Move every click coordinate up by 86 and reproduce the listing from the line containing "You are a GUI agent. The screenshot is 122×448." down to and including the line containing "Learn more (456, 932)", requests and all, adding 86 to both numbers of each coordinate. Leave the pictures out of your answer.
..............................
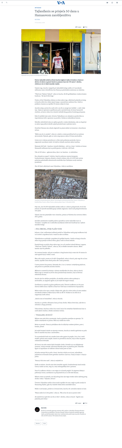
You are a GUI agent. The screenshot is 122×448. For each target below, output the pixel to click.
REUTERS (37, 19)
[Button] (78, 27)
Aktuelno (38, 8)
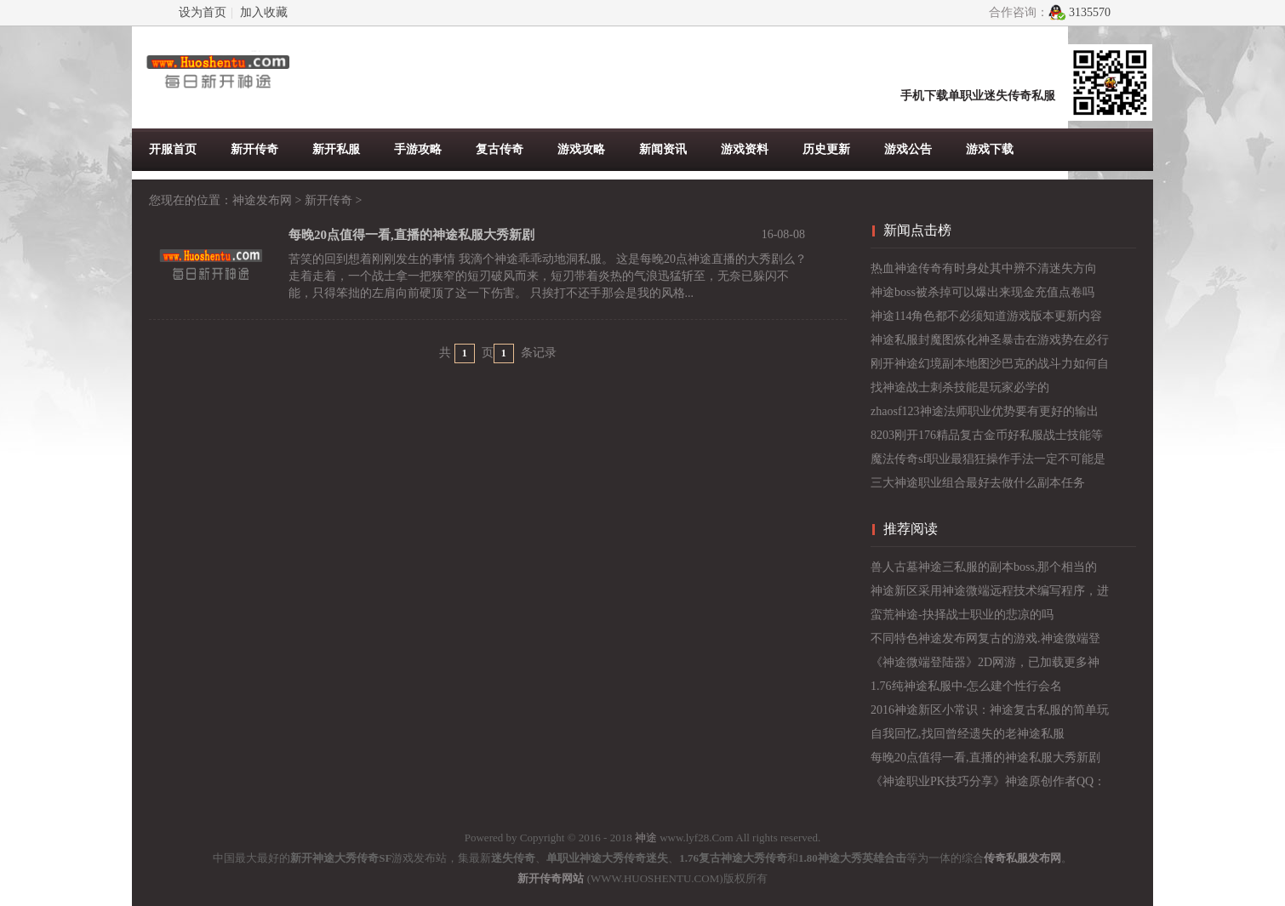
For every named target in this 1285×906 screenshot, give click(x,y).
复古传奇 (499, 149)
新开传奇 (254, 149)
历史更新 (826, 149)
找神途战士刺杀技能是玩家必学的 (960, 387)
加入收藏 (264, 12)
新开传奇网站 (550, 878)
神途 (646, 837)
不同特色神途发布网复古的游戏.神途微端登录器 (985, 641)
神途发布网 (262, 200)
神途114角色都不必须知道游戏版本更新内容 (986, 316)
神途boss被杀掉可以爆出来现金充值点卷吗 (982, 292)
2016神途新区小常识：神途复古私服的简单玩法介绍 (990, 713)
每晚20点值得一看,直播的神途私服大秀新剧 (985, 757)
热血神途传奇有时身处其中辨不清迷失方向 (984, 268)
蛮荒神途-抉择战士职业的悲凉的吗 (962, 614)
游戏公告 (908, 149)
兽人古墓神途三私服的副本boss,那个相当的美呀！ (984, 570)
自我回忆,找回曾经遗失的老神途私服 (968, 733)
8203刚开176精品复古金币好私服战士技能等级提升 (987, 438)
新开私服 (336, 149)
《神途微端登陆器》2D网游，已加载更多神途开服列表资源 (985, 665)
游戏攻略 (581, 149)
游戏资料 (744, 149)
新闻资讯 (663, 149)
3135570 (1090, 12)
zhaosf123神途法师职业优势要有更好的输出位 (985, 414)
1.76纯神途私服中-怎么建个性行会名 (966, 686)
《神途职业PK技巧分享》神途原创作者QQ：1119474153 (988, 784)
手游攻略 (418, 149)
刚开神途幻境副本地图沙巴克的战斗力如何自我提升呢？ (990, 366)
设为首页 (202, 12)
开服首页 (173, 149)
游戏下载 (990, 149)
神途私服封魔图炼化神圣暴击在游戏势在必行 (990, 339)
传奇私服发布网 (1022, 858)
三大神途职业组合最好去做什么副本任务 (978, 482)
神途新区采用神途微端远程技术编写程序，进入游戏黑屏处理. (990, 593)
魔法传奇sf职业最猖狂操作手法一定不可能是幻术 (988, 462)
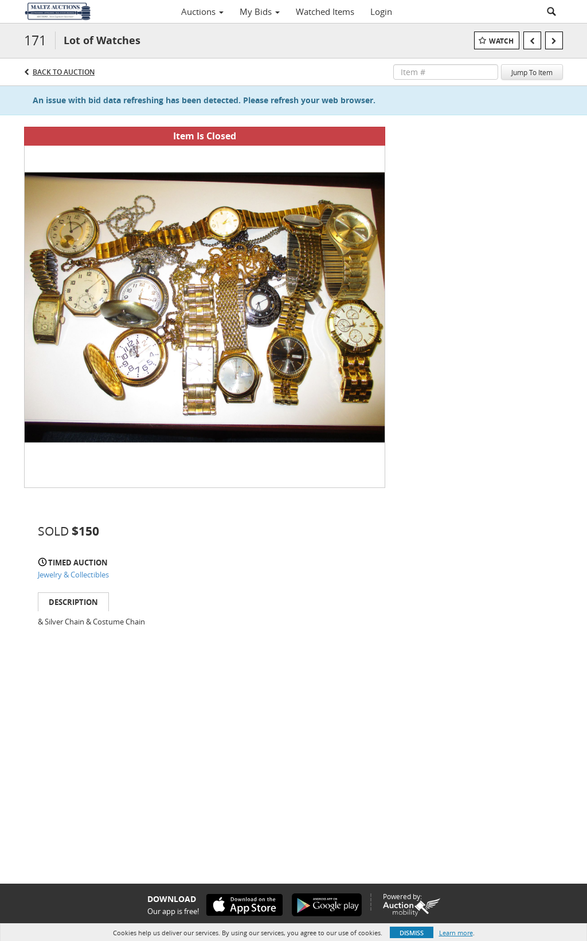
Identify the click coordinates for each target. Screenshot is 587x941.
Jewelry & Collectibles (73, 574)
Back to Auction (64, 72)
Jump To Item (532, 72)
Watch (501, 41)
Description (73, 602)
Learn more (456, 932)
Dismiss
..............................
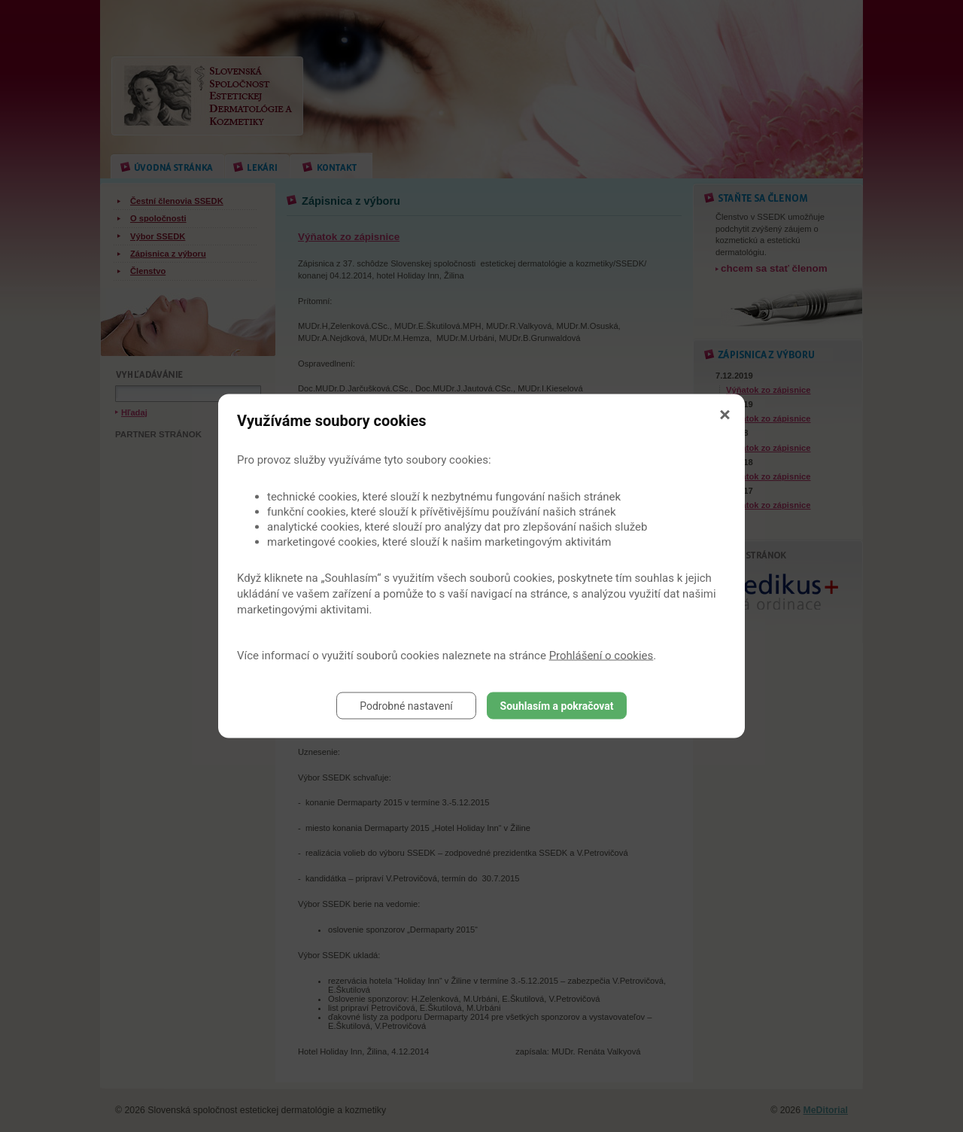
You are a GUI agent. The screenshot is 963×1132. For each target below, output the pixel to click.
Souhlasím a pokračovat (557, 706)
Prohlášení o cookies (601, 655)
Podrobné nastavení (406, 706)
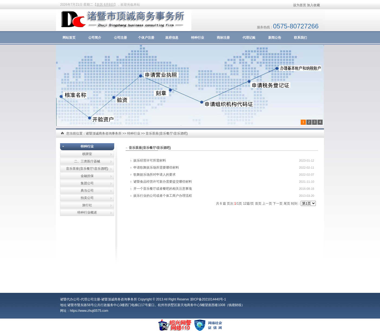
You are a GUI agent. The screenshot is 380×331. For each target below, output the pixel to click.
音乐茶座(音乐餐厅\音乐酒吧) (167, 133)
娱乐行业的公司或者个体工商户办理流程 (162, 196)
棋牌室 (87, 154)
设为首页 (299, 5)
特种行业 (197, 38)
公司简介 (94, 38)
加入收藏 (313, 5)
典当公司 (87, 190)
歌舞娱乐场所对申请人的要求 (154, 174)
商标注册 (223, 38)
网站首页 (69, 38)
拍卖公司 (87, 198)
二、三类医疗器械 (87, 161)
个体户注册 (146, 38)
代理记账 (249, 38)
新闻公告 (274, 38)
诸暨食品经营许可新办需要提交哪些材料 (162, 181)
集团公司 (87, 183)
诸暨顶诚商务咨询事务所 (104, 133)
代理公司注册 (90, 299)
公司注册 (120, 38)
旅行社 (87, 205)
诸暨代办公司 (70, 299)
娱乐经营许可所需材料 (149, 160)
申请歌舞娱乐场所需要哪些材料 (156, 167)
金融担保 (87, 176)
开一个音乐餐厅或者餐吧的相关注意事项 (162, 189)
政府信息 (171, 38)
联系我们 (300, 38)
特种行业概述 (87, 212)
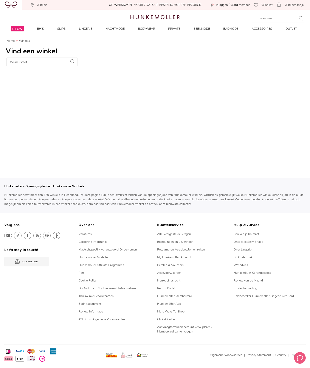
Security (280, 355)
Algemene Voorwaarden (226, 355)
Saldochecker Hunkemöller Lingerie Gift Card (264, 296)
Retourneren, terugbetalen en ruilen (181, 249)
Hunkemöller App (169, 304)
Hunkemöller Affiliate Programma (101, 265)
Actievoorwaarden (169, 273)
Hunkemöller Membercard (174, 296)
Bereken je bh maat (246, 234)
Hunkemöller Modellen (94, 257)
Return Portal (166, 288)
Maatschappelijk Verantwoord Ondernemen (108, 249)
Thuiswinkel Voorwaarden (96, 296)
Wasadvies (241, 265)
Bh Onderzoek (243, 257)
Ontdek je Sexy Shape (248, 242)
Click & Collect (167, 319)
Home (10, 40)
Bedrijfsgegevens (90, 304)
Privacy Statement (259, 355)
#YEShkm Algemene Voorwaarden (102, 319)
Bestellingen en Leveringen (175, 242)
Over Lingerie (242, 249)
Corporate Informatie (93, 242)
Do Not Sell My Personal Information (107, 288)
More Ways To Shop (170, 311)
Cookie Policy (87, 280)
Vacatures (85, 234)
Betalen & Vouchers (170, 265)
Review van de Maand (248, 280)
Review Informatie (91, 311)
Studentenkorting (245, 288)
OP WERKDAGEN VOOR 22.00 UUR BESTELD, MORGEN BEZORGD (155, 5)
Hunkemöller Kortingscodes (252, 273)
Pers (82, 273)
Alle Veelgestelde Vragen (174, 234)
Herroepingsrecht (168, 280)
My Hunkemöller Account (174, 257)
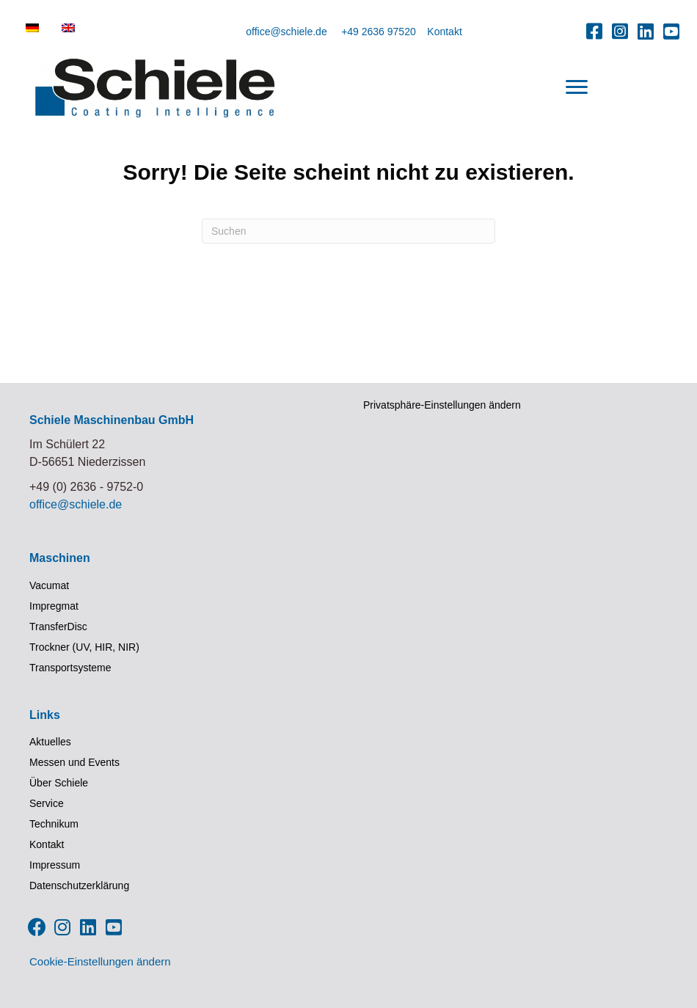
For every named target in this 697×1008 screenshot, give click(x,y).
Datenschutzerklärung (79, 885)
..............................
» **WRITTEN ANSWER**:
You are a GUI agent. The screenshot is 122×448. For each target below, output the pixel to click.
REUTERS (123, 105)
[Button] (164, 113)
Aktuelno (124, 94)
For every named target in this 1285×906 screenshot, give click(x,y).
复古传奇 (585, 235)
新开传奇 (340, 235)
历史更新 (912, 235)
找神途战士刺杀技能是玩家必学的 (1046, 473)
加入收藏 (350, 98)
新开传奇网站 (636, 964)
神途 (732, 923)
不同特色神途发布网复古的游戏.神途微端登录器 (1071, 727)
神途发布网 (348, 286)
神途114角色都不必须知道游戏版本更新内容 (1072, 402)
神途boss被杀掉可以爆出来现金充值点卷吗 (1068, 378)
2016神途新区小常识：神途复古私服的简单玩法介绍 (1076, 799)
每晚20点值得一看,直播的神途私服大秀新剧 (1071, 843)
热血神途传奇有时身处其中辨不清迷失方向 (1070, 354)
蛮荒神途-抉择战士职业的悲凉的吗 (1048, 700)
游戏公告 (994, 235)
兽人古墓神途三私服的副本boss,那个相当的美呀！ (1070, 656)
自我回忆,找回曾经遗失的老神途私服 (1054, 819)
8203刚开176精品复古金币好私服战士技能等级提升 (1073, 524)
新开私服 (422, 235)
《神途微端登陆器》2D网游，已加载更多神途开服列表资源 (1071, 751)
游戏攻略 (667, 235)
游戏资料 (830, 235)
新闻资讯 (749, 235)
3135570 (1176, 98)
zhaosf123神途法师职业优势要有更好的输出位 (1071, 500)
1.76纯神途私服中-怎么建个性行会名 (1052, 772)
《神途职业PK技巧分享》神途原创作者QQ：1119474153 (1074, 870)
手游攻略 (504, 235)
刚开神途幻境副本地图沙巴克的战斗力如何自我提升呢？ (1076, 452)
设为首页 (288, 98)
开服首页 (259, 235)
游戏下载 (1076, 235)
神途私服封魔图炼化神圣暴击在游戏势在必行 (1076, 425)
传奇私服发布网 (1108, 944)
三大神途职业组合最好去做什么副本任务 (1064, 568)
神途新区采用神途微端远程技术编写程序，进入游戏黑屏处理. (1076, 679)
魔法传奇sf职业最猖狂操作手法一定不可能是幻术 (1074, 548)
Identify the click coordinates for each target. Screenshot is 587x941.
Jewelry & Collectibles (159, 660)
Back to Auction (150, 158)
Jump To Item (618, 158)
Watch (587, 127)
Description (159, 688)
Learn more (542, 1018)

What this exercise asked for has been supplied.